Reply to Objection 1. Whatever is received within a subject is received according to the subject's capacity. Therefore, since glory flows from the soul into the body, it follows that, as Augustine says (Ep. ad Dioscor. cxviii), the brightness or splendor of a glorified body is after the manner of natural color in the human body; just as variously colored glass derives its splendor from the sun's radiance, according to the mode of the color. But as it lies within the power of a glorified man whether his body be seen or not, as stated above (Article 1, Reply to Objection 2), so is it in his power whether its splendor be seen or not. Accordingly it can be seen in its color without its brightness. And it was in this way that Christ's body appeared to the disciples after the Resurrection.

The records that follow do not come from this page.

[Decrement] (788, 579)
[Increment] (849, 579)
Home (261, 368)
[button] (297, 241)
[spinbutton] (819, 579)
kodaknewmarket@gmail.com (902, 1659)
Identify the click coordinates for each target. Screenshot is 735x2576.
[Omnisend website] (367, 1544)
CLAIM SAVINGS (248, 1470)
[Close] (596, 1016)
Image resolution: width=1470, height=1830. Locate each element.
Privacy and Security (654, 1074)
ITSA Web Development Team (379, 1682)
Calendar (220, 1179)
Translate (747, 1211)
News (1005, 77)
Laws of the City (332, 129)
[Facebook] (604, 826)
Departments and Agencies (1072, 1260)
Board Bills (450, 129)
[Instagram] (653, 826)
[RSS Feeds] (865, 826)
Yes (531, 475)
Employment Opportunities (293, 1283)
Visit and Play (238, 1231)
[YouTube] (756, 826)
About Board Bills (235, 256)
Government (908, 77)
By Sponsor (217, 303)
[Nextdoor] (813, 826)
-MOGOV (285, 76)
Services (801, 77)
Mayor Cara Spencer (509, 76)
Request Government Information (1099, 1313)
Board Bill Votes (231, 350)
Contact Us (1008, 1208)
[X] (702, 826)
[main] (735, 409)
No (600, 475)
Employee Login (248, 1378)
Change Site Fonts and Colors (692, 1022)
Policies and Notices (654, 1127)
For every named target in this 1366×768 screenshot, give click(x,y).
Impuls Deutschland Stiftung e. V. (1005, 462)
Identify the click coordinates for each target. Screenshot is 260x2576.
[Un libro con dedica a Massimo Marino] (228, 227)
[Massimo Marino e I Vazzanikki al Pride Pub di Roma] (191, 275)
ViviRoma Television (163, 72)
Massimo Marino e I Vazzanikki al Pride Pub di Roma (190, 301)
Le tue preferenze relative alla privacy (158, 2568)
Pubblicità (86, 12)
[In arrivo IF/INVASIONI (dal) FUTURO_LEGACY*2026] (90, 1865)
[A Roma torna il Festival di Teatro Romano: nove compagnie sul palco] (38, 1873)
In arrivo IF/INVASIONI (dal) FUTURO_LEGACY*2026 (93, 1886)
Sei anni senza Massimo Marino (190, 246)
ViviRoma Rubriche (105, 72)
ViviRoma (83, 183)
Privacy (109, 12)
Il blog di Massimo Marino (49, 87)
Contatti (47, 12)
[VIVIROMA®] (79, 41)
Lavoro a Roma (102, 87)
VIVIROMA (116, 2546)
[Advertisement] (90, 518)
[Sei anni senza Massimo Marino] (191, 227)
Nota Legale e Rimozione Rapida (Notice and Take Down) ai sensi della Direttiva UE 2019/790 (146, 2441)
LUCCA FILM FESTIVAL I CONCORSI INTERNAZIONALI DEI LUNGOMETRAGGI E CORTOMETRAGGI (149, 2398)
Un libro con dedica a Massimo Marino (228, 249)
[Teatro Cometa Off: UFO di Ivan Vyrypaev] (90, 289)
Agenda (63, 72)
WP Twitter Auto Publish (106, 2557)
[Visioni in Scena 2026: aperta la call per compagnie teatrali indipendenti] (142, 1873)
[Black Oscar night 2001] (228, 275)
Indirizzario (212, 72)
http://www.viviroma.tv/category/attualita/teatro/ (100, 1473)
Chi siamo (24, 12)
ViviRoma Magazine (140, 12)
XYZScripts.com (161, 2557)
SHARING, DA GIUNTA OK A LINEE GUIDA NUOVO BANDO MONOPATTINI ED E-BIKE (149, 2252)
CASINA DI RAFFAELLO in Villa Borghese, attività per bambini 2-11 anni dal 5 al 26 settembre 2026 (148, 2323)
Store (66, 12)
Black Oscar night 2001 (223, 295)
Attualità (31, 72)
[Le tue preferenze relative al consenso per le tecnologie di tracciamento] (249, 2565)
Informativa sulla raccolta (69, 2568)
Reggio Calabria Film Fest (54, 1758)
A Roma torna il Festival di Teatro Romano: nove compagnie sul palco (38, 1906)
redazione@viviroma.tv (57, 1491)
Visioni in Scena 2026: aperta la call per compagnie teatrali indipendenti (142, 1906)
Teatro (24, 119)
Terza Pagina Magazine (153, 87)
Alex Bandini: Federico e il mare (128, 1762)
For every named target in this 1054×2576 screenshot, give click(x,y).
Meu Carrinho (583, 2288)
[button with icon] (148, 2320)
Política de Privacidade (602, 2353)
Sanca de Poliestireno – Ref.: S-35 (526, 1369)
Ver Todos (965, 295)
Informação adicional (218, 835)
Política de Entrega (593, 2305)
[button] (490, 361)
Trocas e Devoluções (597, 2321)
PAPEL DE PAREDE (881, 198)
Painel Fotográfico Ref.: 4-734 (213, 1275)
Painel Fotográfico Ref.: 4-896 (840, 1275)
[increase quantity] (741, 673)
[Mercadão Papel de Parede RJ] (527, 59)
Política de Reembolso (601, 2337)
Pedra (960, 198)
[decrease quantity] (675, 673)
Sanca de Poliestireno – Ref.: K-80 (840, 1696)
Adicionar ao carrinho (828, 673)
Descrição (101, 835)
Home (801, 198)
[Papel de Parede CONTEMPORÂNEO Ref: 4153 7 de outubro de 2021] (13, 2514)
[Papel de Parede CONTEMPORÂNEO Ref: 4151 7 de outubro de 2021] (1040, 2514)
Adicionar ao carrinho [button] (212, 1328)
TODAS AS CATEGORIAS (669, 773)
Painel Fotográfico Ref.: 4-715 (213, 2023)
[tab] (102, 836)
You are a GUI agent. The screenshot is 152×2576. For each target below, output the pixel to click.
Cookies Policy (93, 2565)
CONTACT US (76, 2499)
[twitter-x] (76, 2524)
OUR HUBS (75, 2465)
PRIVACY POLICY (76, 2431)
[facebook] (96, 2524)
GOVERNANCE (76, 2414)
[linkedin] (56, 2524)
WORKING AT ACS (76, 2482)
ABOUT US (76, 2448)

Reply to Objection 2. We say that a body can be handled not only because of its resistance, but also on account of its density. But from rarity and density follow weight and lightness, heat and cold, and similar contraries, which are the principles of corruption in elementary bodies. Consequently, a body that can be handled by human touch is naturally corruptible. But if there be a body that resists touch, and yet is not disposed according to the qualities mentioned, which are the proper objects of human touch, such as a heavenly body, then such body cannot be said to be handled. But Christ's body after the Resurrection was truly made up of elements, and had tangible qualities such as the nature of a human body requires, and therefore it could naturally be handled; and if it had nothing beyond the nature of a human body, it would likewise be corruptible. But it had something else which made it incorruptible, and this was not the nature of a heavenly body, as some maintain, and into which we shall make fuller inquiry later (Supplement:82:1), but it was glory flowing from a beatified soul: because, as Augustine says (Ep. ad Dioscor. cxviii): "God made the soul of such powerful nature, that from its fullest beatitude the fulness of health overflows into the body, that is, the vigor of incorruption." And therefore Gregory says (Hom. in Evang. xxvi): "Christ's body is shown to be of the same nature, but of different glory, after the Resurrection."
Reply to Objection 3. As Augustine says (De Civ. Dei xiii): "After the Resurrection, our Saviour in spiritual but true flesh partook of meat with the disciples, not from need of food, but because it lay in His power." For as Bede says on Luke 24:41: "The thirsty earth sucks in the water, and the sun's burning ray absorbs it; the former from need, the latter by its power." Hence after the Resurrection He ate, "not as needing food, but in order thus to show the nature of His risen body." Nor does it follow that His was an animal body that stands in need of food.
Objection 1. It would seem that Christ's body did not rise entire. For flesh and blood belong to the integrity of the body: whereas Christ seems not to have had both, for it is written (1 Corinthians 15:50): "Flesh and blood can not possess the kingdom of God." But Christ rose in the glory of the kingdom of God. Therefore it seems that He did not have flesh and blood.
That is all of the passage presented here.